In the past decade, as Alabama has owned the series, the Volunteers football program has experienced turnover that parallels what the Tide had gone through before Saban.

The Vols have endured Lane Kiffin, Derek Dooley and Butch Jones in search for their first national championship-winning head coach since Phillip Fulmer. Kiffin’s team put up the most contested game against Alabama during Saban’s tenure in Tuscaloosa, a 12-10 Crimson Tide victory in 2009 clinched when Terrence Cody blocked a 44-yard field goal as time expired.

Saban’s dominance over Tennessee in 10 years — and the fact that the Volunteers are on their third athletics director and fourth head coach during that span — means there is little for Vols fans to be excited about heading into the annual rivalry game.

Tennessee is 3-3 and coming off of a 15-9 loss to South Carolina, many Vols fans are soured on Jones, and some UT commits are re-opening their recruiting process. This all sets up the most likely scenario that Tennessee will be looking for another head coach soon.

Lane Kiffin's one-year stay in 2009 was the shortest for a non-interim head coach at Tennessee since Jim McDonald's 10-game reign in 1963.

Kiffin has coached on both sides of the Third Saturday in October; he was Saban’s offensive coordinator from 2014-16. Now Kiffin is a head coach again at Florida Atlantic.

With Tennessee’s struggles this decade, one might imagine what might have been if Kiffin had stayed at Tennessee and not bailed for his dream job at USC after only one season on Rocky Top. Where would Tennessee’s program be if Kiffin was entering his ninth Third Saturday in October showdown?

As first-year athletics director John Currie figures out the next chapter of Tennessee football, the money is there to pay for Jon Gruden or an A-list coach. The question is, can Currie get big money boosters to spend their money like Alabama did in 2007 in an attempt to turn the program around overnight?

If for whatever reason Tennessee does not land (i.e. pay for) an elite head coach, then the program should entertain the thought of bringing Kiffin back to Rocky Top. It would be far from the first time a head coach left a school then returned.

Randy Edsall coached UConn from 1999-2010 before leaving and taking the Maryland job.
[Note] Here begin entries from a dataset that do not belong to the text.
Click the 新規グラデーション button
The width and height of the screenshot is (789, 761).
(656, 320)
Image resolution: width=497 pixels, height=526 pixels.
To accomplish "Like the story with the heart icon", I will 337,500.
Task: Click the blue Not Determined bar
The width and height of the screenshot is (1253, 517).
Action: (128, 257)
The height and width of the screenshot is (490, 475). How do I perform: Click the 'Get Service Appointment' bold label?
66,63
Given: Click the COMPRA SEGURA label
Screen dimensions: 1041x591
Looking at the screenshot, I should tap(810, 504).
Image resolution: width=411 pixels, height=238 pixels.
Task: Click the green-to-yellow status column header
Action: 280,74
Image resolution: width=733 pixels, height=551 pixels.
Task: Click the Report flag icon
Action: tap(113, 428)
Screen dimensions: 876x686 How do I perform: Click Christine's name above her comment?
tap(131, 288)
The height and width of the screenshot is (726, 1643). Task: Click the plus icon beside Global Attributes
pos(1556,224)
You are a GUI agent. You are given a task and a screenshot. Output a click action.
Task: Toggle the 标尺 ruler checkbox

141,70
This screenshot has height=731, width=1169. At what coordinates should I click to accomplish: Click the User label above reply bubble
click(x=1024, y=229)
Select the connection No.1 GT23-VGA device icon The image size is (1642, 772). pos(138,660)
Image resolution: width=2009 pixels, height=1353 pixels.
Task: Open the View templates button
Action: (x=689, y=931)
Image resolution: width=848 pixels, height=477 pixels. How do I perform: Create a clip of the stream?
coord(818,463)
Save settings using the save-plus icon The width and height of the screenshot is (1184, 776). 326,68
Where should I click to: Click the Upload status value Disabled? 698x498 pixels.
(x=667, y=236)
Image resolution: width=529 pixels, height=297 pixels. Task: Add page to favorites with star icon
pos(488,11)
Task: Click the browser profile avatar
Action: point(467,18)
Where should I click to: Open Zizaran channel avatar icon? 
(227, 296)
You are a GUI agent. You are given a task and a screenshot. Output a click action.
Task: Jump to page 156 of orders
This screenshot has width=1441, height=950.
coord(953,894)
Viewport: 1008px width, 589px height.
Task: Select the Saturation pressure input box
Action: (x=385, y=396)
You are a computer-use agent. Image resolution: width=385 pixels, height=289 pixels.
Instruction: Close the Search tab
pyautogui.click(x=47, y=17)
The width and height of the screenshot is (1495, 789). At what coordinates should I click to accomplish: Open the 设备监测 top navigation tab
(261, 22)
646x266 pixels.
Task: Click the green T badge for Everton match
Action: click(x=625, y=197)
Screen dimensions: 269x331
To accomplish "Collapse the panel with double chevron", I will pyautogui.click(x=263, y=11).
Edsall returned to UConn as head coach this season.

Johnny Majors returned to Pittsburgh to coach from 1993-96 after leaving in 1976 to coach his alma mater, Tennessee.

Bobby Petrino left Louisville in 2006 for the Atlanta Falcons and was hired back to coach the Cardinals in 2014 after he was fired from Arkansas and left Western Kentucky.

Mike Riley left Oregon State after the 1998 season to coach the San Diego Chargers and returned to become the Beavers’ head coach once again from 2003-14.

Both John Robinson (twice) and Bill Walsh won a share of a Pac-10 title when they returned in the early 1990s.

John Robinson did the same — he coached USC from 1976-82, left for the Los Angeles Rams then led the Trojans again from 1993-97.

Bill Walsh made his name by winning three Super Bowl championships with the San Francisco 49ers from 1979-88. But that tenure was sandwiched by his two stints as Stanford’s coach, from 1977-78 and 1992-94.

Even one of Tennessee’s opponents this season has a head coach that left and came back. Mark Whipple was the head coach at UMass from 1998-2003 and left to become an NFL assistant, but returned to be UMass’ head coach again in 2014.

A coach returning to a school is not common, but in different cases it makes sense if the program decides he’s the best option.

For Tennessee, Kiffin returning to lead the Vols would make sense if UT does not lure one of the elite head coaches available.